Python multiprocessing.Pool improvement examples in Donor's Choice data

We're going to walk through a couple places where simple Python parallelization created big performance improvements using the Elasticsearch Donor's Choice prep scripts on GitHub . This is a clone of the Elasticsearch GitHub repository of the same name.

My rule of thumb for this particular processing section was that I would only move to parallel execution if execution time was reduced within 80% of the number of extra processors. So with 8 cores I wanted to get at least 6 times performance.

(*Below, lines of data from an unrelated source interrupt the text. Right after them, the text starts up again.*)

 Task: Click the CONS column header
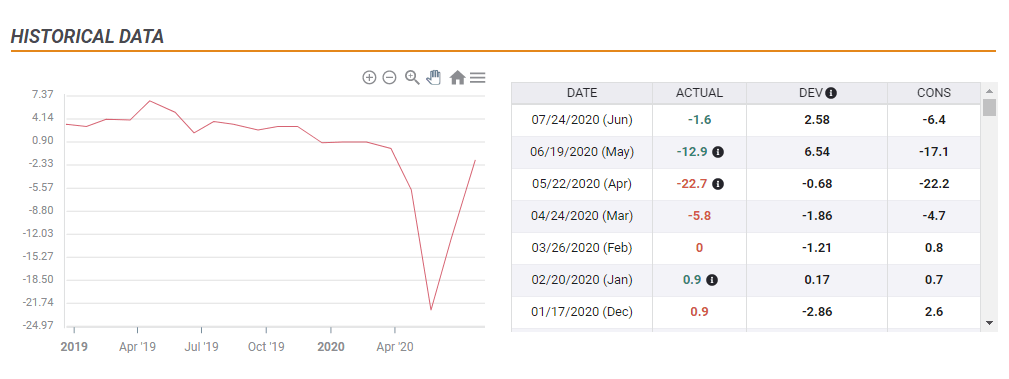(934, 93)
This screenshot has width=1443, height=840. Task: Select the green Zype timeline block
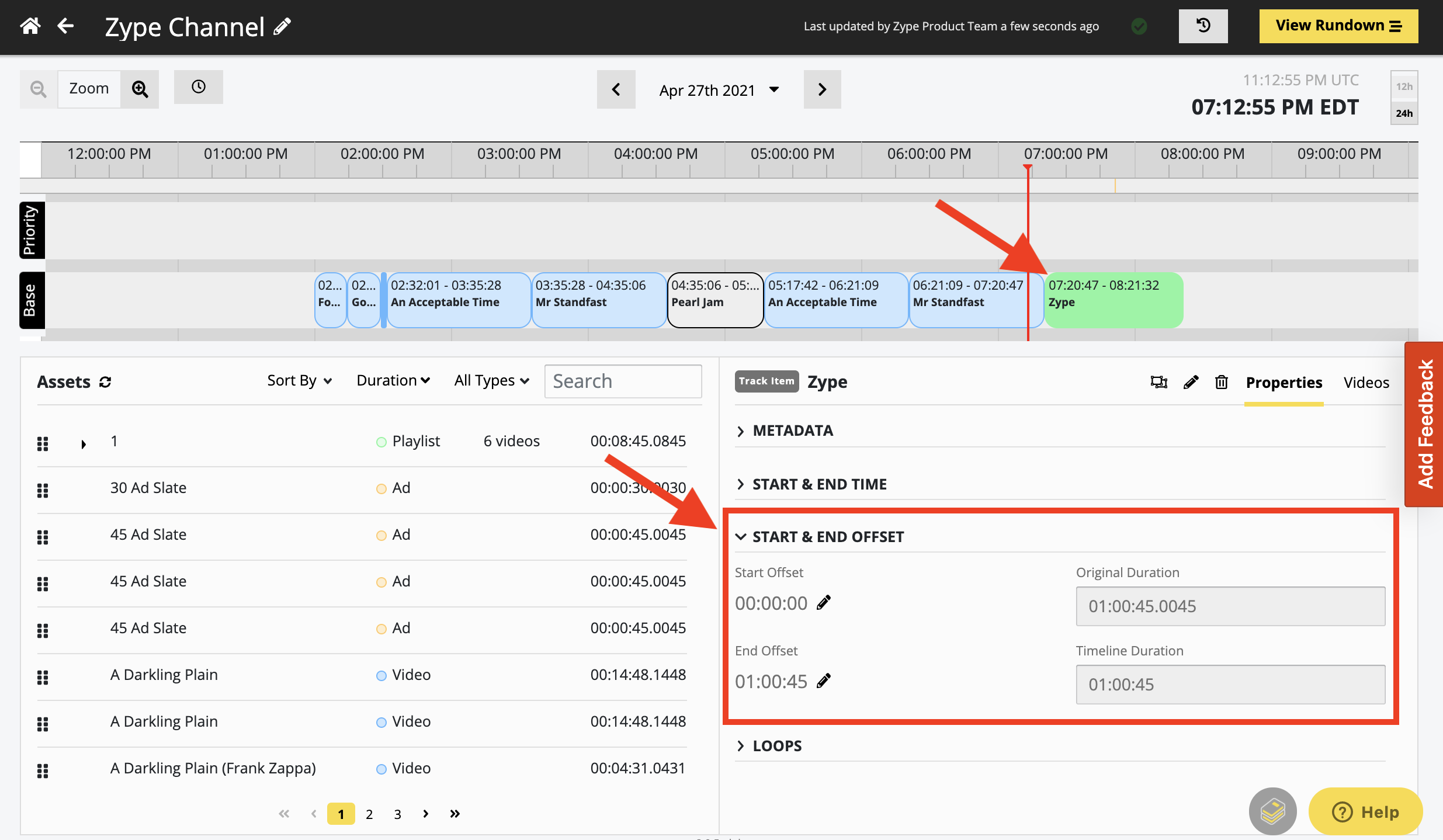click(1114, 300)
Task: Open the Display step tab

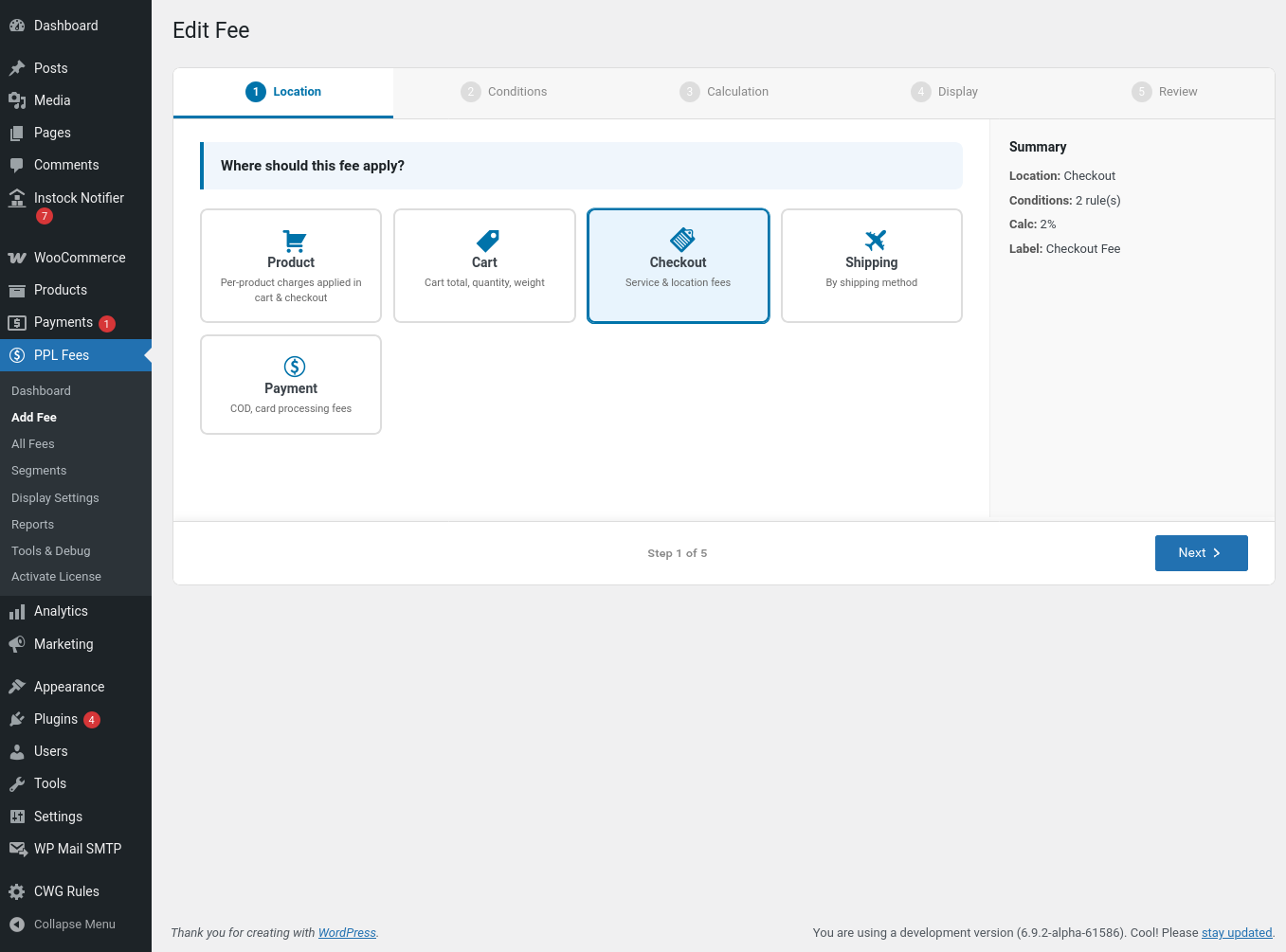Action: (945, 92)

Python Multiprocessing Parallel Execution

Python is essentially single threaded in many situations. Thread based parallelization is pretty much only useful for I/O bound situations like web requests where the threads are idle most of the time. Compute bound parallel execution is usually multi-processor with work being fed off to essentially different programs.

No Shared State

Each processing unit in multi-processing parallel execution runs in its own address space. Data must be copied to the worker processes and results must be copied back to the main process. This overhead can constrain the cases where multiprocessing is worth doing.

Video

Text Wrapping Comment

Some of the code samples are wider than the blog frame. I left the wrap that way because all the important parts of this are on the left part of each source code line.

Is This I/O routine worth making Parallel?

This code loads three data files. It looks like a great candidate for parallel execution.

print("Loading datasets")
start = perf_counter()
projects = pd.read_csv('./data/opendata_projects000.gz', escapechar='\\', names=['projectid', 'teacher_acctid', 'schoolid', 'school_ncesid', 'school_latitude', 'school_longitude', 'school_city', 'school_state', 'school_zip', 'school_metro', 'school_district', 'school_county', 'school_charter', 'school_magnet', 'school_year_round', 'school_nlns', 'school_kipp', 'school_charter_ready_promise', 'teacher_prefix', 'teacher_teach_for_america', 'teacher_ny_teaching_fellow', 'primary_focus_subject', 'primary_focus_area' ,'secondary_focus_subject', 'secondary_focus_area', 'resource_type', 'poverty_level', 'grade_level', 'vendor_shipping_charges', 'sales_tax', 'payment_processing_charges', 'fulfillment_labor_materials', 'total_price_excluding_optional_support', 'total_price_including_optional_support', 'students_reached', 'total_donations', 'num_donors', 'eligible_double_your_impact_match', 'eligible_almost_home_match', 'funding_status', 'date_posted', 'date_completed', 'date_thank_you_packet_mailed', 'date_expiration'])
donations = pd.read_csv('./data/opendata_donations000.gz', escapechar='\\', names=['donationid', 'projectid', 'donor_acctid', 'cartid', 'donor_city', 'donor_state', 'donor_zip', 'is_teacher_acct', 'donation_timestamp', 'donation_to_project', 'donation_optional_support', 'donation_total', 'donation_included_optional_support', 'payment_method', 'payment_included_acct_credit', 'payment_included_campaign_gift_card', 'payment_included_web_purchased_gift_card', 'payment_was_promo_matched', 'is_teacher_referred', 'giving_page_id', 'giving_page_type', 'for_honoree', 'thank_you_packet_mailed'])
resources = pd.read_csv('./data/opendata_resources000.gz', escapechar='\\', names=['resourceid', 'projectid', 'vendorid', 'vendor_name', 'item_name', 'item_number', 'item_unit_price', 'item_quantity'])
end = perf_counter()
print(end - start)

It turns out that the size of one of the data sets is 3 times the size of the other two combined. This means that It is only possible to achieve a 25% reduction by loading the files in parallel. IMO wasn't worth the complexity for this simple project.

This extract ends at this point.